* _WORK ORDER_
Read through the lines below and copy the ones holding the string "will".

* _MATERIAL SHOWN_
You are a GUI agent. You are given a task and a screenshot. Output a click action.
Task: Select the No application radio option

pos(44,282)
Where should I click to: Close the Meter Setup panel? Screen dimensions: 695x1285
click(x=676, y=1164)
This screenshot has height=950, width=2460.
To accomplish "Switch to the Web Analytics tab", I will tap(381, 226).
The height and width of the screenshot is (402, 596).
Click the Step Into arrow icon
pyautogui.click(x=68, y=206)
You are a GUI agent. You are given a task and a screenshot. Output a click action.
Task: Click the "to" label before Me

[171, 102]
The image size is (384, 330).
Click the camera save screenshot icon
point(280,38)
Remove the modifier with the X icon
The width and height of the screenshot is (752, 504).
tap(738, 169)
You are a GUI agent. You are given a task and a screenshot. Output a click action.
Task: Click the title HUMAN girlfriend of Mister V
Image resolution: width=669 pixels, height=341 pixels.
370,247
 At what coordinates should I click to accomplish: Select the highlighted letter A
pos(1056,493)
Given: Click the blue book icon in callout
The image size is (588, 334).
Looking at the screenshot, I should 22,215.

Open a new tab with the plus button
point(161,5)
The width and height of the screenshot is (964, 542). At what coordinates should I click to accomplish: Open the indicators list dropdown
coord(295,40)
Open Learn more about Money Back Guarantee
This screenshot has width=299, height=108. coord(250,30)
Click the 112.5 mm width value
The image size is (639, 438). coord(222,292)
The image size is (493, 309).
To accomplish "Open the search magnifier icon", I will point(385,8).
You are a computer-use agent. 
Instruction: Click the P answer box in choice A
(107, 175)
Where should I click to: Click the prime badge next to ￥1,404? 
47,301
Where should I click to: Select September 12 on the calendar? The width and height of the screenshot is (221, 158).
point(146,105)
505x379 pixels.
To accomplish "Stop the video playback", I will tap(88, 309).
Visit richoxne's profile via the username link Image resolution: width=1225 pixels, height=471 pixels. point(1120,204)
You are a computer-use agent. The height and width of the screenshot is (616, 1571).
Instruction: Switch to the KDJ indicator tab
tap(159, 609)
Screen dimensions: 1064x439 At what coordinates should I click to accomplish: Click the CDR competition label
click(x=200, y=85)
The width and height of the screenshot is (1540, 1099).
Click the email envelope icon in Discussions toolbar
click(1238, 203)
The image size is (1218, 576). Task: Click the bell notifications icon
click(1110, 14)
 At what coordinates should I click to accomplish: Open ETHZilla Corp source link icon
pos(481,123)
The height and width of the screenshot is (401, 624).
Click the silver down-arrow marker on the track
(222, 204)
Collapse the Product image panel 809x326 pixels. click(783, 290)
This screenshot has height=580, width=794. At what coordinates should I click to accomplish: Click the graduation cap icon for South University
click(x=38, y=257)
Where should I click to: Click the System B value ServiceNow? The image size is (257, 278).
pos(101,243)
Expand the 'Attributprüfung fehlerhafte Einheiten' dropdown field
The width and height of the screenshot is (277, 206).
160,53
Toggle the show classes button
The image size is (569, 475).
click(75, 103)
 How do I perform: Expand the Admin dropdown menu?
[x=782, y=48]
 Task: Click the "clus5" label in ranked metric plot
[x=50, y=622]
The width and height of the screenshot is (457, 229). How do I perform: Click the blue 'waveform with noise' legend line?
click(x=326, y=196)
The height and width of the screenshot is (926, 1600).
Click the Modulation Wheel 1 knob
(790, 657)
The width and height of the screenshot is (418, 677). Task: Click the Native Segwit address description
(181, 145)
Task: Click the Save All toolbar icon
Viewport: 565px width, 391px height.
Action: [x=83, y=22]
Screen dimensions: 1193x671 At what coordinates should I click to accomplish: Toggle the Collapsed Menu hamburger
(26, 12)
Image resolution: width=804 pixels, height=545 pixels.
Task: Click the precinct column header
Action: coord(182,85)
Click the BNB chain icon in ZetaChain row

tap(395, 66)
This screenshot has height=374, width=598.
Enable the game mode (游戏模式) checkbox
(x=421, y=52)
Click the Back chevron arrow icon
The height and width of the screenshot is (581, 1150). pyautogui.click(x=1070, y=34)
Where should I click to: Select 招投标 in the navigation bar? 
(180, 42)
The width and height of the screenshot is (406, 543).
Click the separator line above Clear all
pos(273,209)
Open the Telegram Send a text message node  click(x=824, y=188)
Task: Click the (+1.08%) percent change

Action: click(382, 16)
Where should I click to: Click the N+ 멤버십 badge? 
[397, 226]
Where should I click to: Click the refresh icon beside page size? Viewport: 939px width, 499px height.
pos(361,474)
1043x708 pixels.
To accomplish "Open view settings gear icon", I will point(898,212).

* _RESULT OF THIS TASK_
To accomplish "Switch to the Web Analytics tab", I will tap(381, 226).
To accomplish "Open the search magnifier icon", I will point(385,8).
To accomplish "Stop the video playback", I will tap(88, 309).
To accomplish "Open view settings gear icon", I will point(898,212).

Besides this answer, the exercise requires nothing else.